6

Is there in general a 'most appropriate' method to perform model selection in a time series context for forecasting purposes?

One can find in the literature a jungle of different information criteria (IC). To name a few: AIC, AICc, AICu, MAIC, TIC, FPE, FPEu, Mallow's Cp, SIC, HQ, HQc, EIC... Is anyone aware of a comprehensive review (or any good reason) to rank the performance of these criteria (either theoretically or empirically or just even qualitatively) in the context of time series model selection?

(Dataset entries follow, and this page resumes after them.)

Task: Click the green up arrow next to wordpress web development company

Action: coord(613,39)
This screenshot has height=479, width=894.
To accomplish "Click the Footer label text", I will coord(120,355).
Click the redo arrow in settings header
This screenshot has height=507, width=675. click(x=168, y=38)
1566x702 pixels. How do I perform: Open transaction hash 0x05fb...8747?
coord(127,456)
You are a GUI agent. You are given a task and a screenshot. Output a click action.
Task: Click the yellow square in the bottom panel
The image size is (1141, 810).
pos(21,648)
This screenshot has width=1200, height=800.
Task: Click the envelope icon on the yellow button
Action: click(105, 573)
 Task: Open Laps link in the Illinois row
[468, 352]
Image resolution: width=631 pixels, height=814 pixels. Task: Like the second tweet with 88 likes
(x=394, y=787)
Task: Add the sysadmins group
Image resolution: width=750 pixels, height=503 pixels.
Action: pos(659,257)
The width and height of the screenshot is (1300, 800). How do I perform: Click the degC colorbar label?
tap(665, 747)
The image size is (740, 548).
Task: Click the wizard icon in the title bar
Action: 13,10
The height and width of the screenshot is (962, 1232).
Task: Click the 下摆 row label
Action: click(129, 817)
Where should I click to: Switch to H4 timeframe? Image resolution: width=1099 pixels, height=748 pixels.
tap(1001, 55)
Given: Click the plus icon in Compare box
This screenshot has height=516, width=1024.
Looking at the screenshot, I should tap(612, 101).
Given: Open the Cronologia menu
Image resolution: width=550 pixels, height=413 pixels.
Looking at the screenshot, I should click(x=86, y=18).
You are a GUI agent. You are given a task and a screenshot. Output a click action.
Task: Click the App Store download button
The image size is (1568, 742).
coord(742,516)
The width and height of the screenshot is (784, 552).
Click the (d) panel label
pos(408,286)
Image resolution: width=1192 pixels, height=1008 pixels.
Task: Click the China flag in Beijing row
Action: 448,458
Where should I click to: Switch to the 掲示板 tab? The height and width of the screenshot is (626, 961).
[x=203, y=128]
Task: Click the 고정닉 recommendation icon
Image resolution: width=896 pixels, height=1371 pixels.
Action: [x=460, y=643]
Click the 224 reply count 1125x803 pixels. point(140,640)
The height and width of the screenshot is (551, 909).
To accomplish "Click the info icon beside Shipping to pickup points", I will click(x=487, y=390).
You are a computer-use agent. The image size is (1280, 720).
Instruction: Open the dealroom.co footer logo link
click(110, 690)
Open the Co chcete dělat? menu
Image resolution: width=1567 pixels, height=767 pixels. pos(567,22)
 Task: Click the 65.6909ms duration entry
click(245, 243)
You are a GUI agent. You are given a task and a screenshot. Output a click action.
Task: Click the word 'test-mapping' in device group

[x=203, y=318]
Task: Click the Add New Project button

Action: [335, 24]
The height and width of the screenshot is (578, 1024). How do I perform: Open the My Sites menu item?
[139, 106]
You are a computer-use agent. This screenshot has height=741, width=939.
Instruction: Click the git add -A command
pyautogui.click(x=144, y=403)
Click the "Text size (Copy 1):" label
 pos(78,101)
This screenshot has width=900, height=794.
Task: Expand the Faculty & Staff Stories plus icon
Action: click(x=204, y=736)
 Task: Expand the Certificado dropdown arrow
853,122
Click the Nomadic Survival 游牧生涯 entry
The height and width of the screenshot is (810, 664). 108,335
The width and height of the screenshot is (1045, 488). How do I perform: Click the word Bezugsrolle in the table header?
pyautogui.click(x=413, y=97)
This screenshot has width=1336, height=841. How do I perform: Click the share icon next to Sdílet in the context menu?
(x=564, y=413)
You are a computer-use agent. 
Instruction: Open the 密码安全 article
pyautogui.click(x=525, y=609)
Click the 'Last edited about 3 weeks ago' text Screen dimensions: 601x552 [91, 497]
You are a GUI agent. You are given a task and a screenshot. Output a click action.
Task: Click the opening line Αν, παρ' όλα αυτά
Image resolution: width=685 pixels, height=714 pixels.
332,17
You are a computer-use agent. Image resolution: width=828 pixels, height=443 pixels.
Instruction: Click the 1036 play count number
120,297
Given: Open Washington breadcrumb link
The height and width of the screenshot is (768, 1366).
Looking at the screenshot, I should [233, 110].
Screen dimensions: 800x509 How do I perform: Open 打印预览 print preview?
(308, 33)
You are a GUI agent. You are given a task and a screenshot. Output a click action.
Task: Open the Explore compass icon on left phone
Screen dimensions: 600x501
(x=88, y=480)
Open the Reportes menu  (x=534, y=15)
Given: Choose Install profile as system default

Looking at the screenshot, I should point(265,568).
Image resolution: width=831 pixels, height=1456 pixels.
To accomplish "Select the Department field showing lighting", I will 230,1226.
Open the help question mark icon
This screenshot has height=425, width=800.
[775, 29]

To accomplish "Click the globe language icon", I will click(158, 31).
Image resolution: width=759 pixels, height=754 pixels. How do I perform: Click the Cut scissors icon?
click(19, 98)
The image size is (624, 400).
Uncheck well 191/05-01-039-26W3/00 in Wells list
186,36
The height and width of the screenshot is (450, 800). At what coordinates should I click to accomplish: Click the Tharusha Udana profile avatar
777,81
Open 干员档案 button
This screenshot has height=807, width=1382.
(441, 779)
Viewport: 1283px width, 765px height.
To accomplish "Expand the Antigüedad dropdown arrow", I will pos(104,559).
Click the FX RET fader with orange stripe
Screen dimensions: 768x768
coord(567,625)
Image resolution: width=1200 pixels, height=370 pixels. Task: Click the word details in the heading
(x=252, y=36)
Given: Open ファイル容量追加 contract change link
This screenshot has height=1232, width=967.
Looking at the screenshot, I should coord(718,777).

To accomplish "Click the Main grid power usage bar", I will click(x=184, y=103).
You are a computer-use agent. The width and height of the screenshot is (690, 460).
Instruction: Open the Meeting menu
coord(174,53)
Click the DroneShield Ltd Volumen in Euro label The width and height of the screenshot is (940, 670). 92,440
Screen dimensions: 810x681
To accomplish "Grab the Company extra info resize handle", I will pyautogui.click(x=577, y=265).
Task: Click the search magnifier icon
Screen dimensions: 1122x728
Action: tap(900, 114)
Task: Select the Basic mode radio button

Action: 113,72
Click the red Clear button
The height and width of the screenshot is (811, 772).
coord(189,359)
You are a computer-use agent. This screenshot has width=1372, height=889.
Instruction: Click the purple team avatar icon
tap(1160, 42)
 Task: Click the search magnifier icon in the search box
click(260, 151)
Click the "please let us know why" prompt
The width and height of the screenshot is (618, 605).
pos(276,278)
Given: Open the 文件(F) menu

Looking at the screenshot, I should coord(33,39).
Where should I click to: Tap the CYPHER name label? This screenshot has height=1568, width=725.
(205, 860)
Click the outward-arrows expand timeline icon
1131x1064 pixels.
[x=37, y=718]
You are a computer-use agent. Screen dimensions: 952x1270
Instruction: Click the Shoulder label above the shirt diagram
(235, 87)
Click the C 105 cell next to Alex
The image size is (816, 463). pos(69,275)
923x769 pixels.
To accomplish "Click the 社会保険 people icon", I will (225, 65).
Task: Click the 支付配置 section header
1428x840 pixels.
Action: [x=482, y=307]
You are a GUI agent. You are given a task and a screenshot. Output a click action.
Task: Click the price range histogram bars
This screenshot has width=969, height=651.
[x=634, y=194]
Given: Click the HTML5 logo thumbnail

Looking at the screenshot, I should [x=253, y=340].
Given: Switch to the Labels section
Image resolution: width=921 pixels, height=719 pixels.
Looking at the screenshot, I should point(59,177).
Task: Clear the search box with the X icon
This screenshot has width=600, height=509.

Moreover as far as I understand IC can be used to perform hyper parameter tuning/variable selection (example I can use AIC to find the best $p^*$ and $q^*$ for an ARMA$(p,q)$ model but I cannot compare the AIC values of an ARIMA$(1,1,1)$ with that of an ARIMA$(1,2,1)$ because of the order of differencing nor can I compare an ARMA with a ETS). Is it not incorrect than to refer to IC as to methods to perform model selection rather than variable selection? Am I then left only with rolling forecasting origin CV (or other modified CV) to actually do model selection in the strict sense?

Lastly if that is the case, it seems like IC and LASSO methods are in direct competition? How does the performance of the best IC compares to that of LASSO? And more specifically, to 'which' LASSO? I would in fact assume that it makes a significant difference the way in which we select the regularisation parameter $\lambda$: would it not be -for instance- redundant to select $\lambda$ through an IC (say AIC)?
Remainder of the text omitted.